The FAA's problems result from combining these two responsibilities into a single agency. The agency's first mission requires caution, patience and a watch.dog mentality. The FAA accomplishes this mission extra.ordinarily well by anyone's account.

But the second mission requires a different set of skills: innovation and a results- oriented willingness to take action when needed. The FAA has been culturally unable to meet those challenges.

In the mid-1990s, the FAA blamed its failings on the need to comply with government personnel and procurement rules, which FAA officials claimed were holding them back. They never explained why the FAA was the only agency unable to follow the rules. Congress, however, granted the FAA's wish.

The General Accounting Office determined in 1996 that the FAA's problems were more fundamental. The GAO report stated: "FAA's organizational culture has been an underlying cause of the agency's acquisition problems" and required fundamental cultural change. In 1997, the FAA itself reached a similar conclusion.

What should be done? The first thing is to separate the air traffic control infrastructure out of the FAA. Let the FAA concentrate on what it does well: air safety. The FAA's safety standards and independent safety inspection systems are a model for the world and must be protected. But air traffic control should not be in the same agency.

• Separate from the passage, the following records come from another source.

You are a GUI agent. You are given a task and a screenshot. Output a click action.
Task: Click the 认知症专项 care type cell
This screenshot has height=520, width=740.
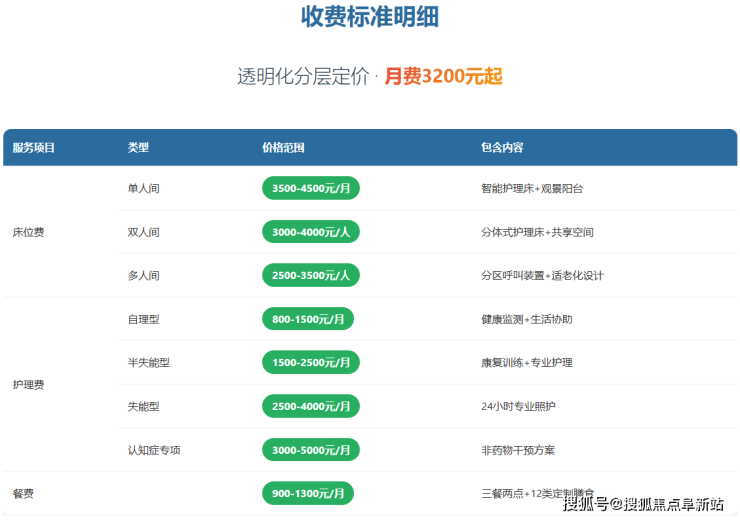pos(154,450)
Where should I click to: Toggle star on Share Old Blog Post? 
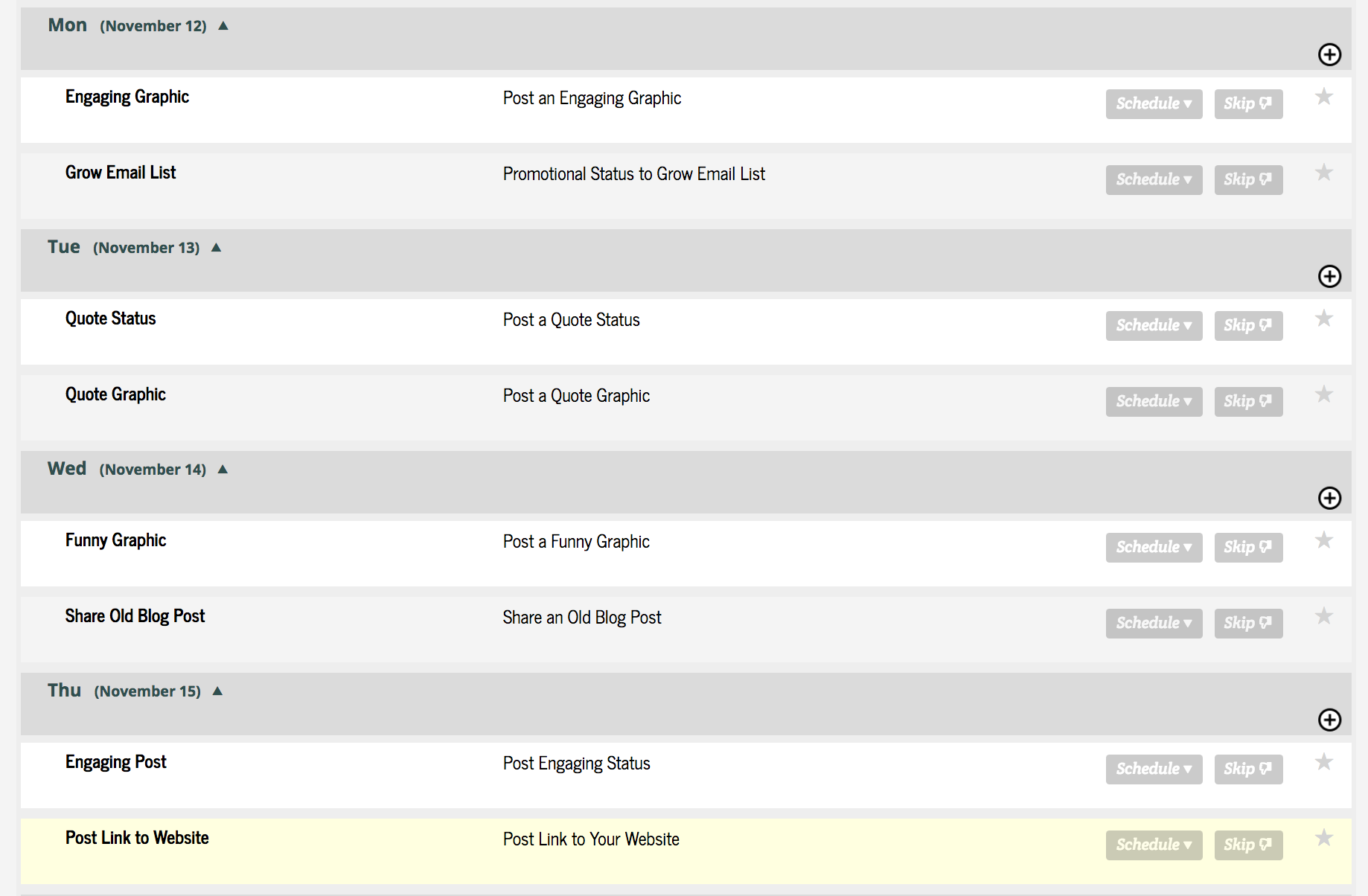[1324, 616]
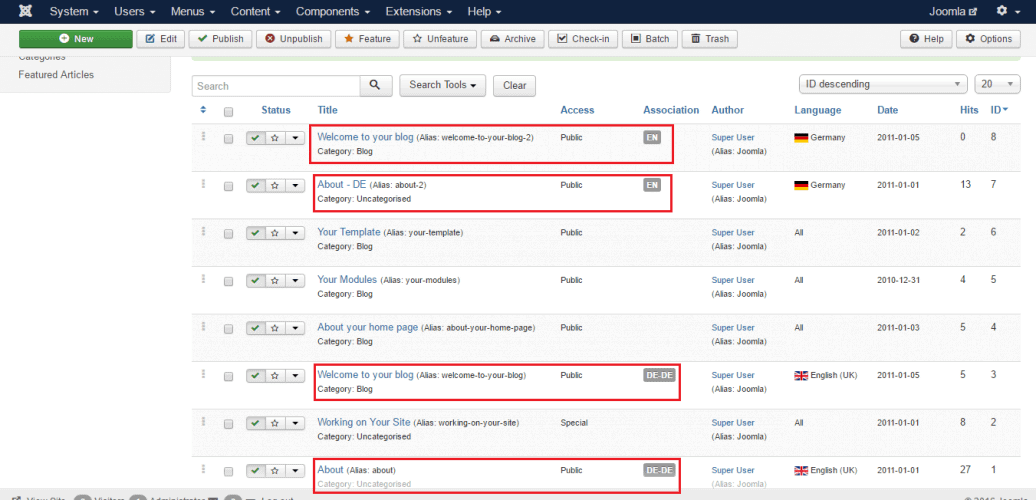The image size is (1036, 500).
Task: Open the Extensions menu
Action: click(416, 12)
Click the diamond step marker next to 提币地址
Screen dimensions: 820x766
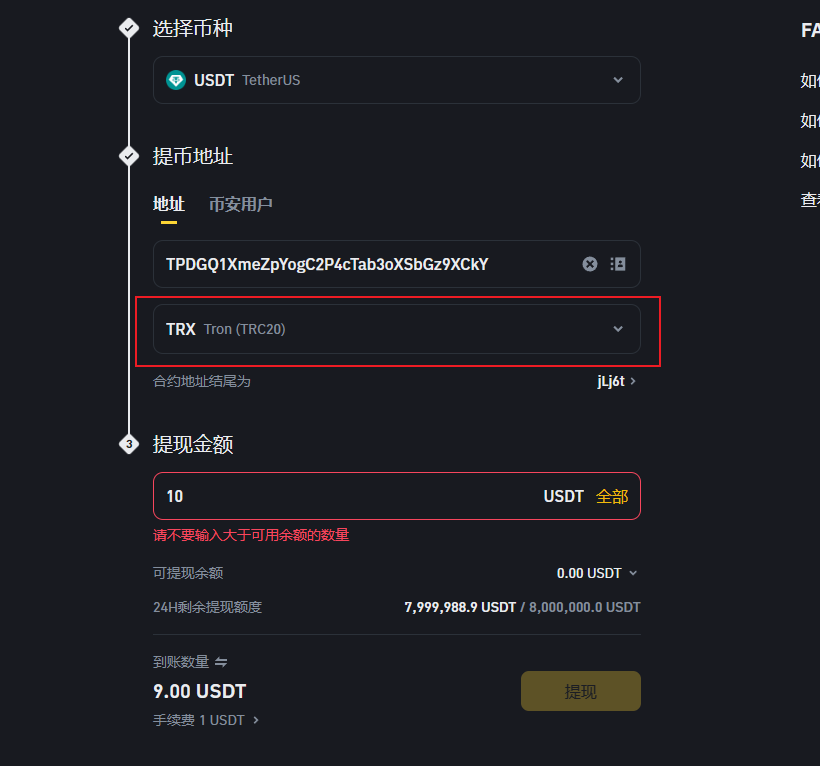point(128,156)
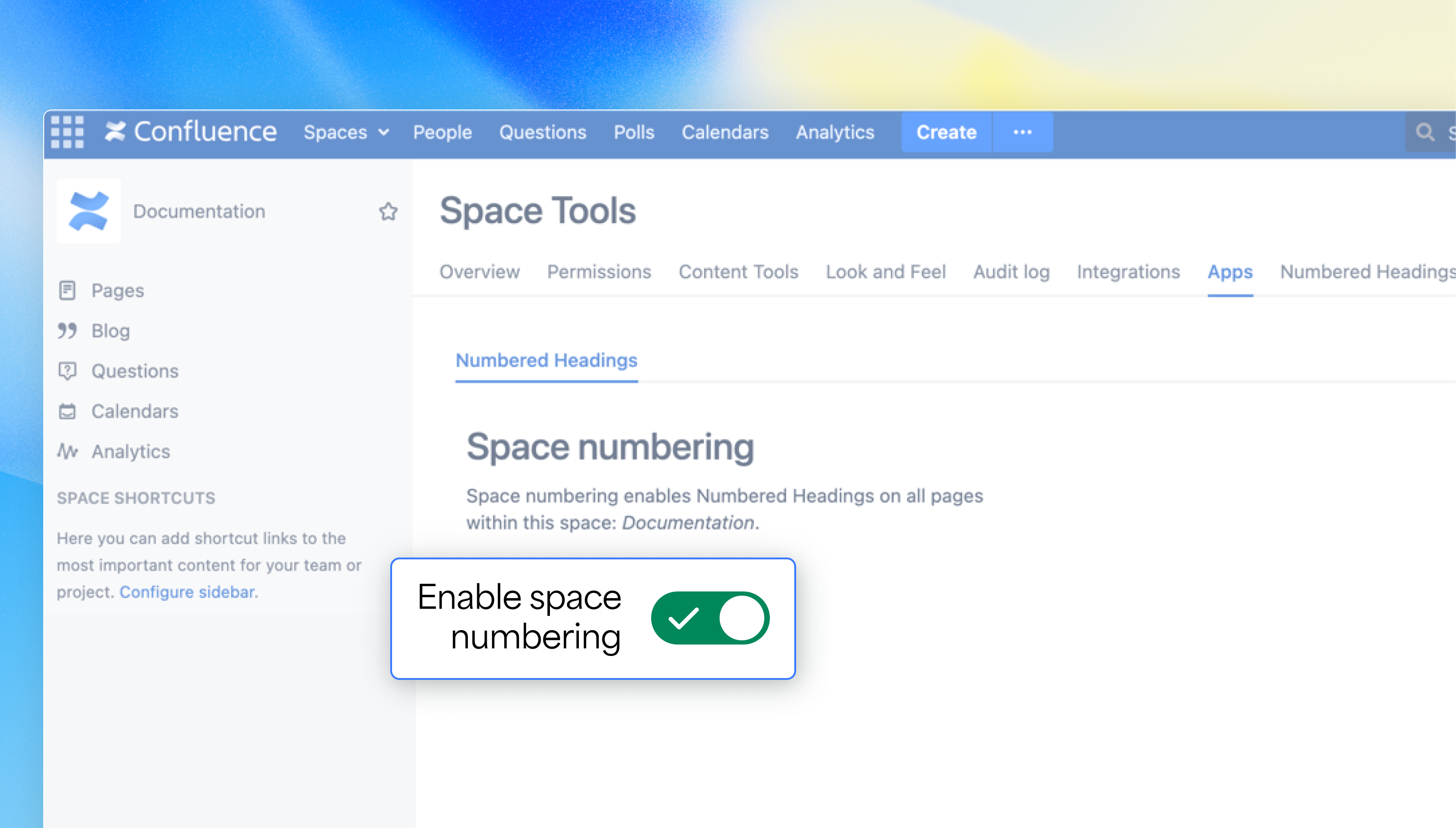Click the search magnifier icon
Image resolution: width=1456 pixels, height=828 pixels.
[x=1425, y=132]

Beyond that, there is room for debate. Some industry observers favor the creation of a government-owned corporation similar to the Tennessee Valley Authority to manage the air traffic control system. Other commentators favor greater use of outsourcing to get as much responsibility as possible into the hands of private industry. A combination of both ideas, with an independent government corporation outsourcing elements of the system, may be an even better idea.

Regardless of which approach is used, it will be important to maintain the FAA's role in ensuring safety. The FAA should employ a small but effective air traffic control safety inspection team as an independent reviewer of the newly separate air traffic control entity, whatever form it takes.

The FAA's problems are not unique to the United States. Nearly two dozen other major countries have already privatized their air traffic control systems. It is time for our nation to do the same.

Peckinpaugh is corporate counsel for DynCorp in Reston, Va. This column represents his personal views.